The efficacy and safety of corticosteroids in the pediatric
population are based on the well-established course of effect of
corticosteroids which is similar in pediatric and adult populations. Published
studies provide evidence of efficacy and safety in pediatric patients for the
treatment of nephritic syndrome (patients > 2 years of age), and aggressive
lymphomas and leukemias (patients > 1 month of age). Other indications for
pediatric use of corticosteroids, e.g., severe asthma and wheezing, are based
on adequate and well-controlled clinical trials conducted in adults, on the premises
that the course of the diseases and their pathophysiology are considered to be
substantially similar in both populations.

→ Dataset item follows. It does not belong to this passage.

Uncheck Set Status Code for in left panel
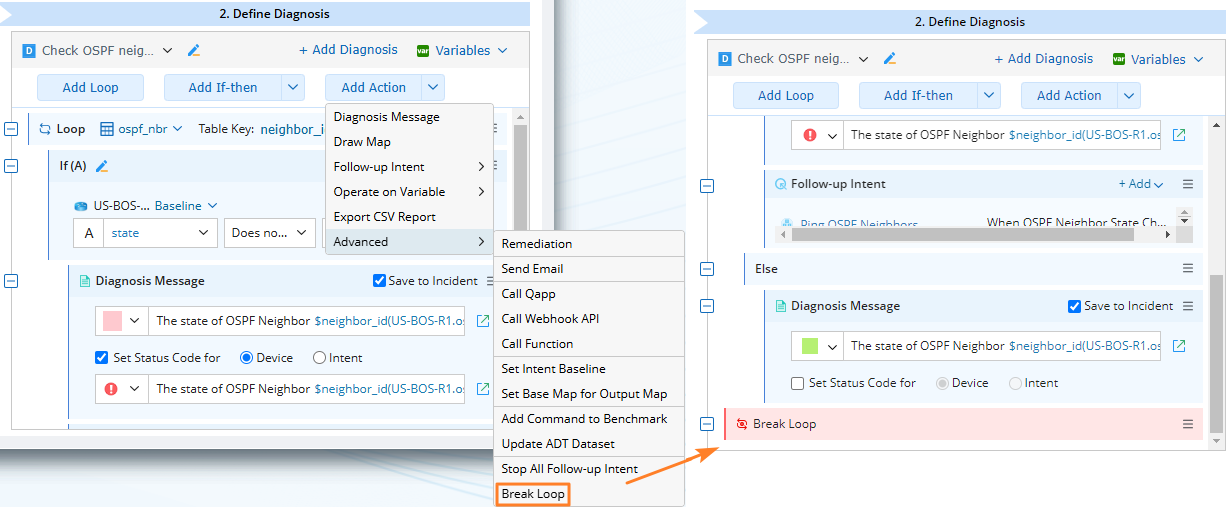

The adverse effects of corticosteroids in pediatric patients
are similar to those in adults (see ADVERSE REACTIONS). Like adults,
pediatric patients should be carefully observed with frequent measurements of
blood pressure, weight, height, intraocular pressure, and clinical evaluation
for the presence of infection, psychosocial disturbances, thromboembolism,
peptic ulcers, cataracts, and osteoporosis. Pediatric patients who
are treated with corticosteroids by any route, including systemically
administered corticosteroids, may experience a decrease in their growth
velocity. This negative impact of corticosteroids on growth has been observed
at low systemic doses and in the absence of laboratory evidence of
hypothalamic-pituitary-adrenal (HPA) axis suppression (e.g., cosyntropin
stimulation and basal cortisol plasma levels). Growth velocity may therefore be
a more sensitive indicator of systemic corticosteroid exposure in pediatric
patients than some commonly used tests of HPA axis function. The linear growth
of pediatric patients treated with corticosteroids should be monitored, and the
potential growth effects of prolonged treatment should be weighed against
clinical benefits obtained and the ability of treatment alternatives. In order
to minimize the potential growth effects of corticosteroids, pediatric patients
should be titrated to the lowest effective dose.
Geriatric Use
Clinical studies did not include sufficient numbers of
subjects aged 65 and over to determine whether they respond differently from
younger subjects. Other reported clinical experience has not identified
differences in responses between the elderly and younger patients. In general,
dose selection for an elderly patient should be cautious, usually starting at
the low end of the dosing range, reflecting the greater frequency of decreased
hepatic, renal, or cardiac function, and of concomitant disease or other drug therapy.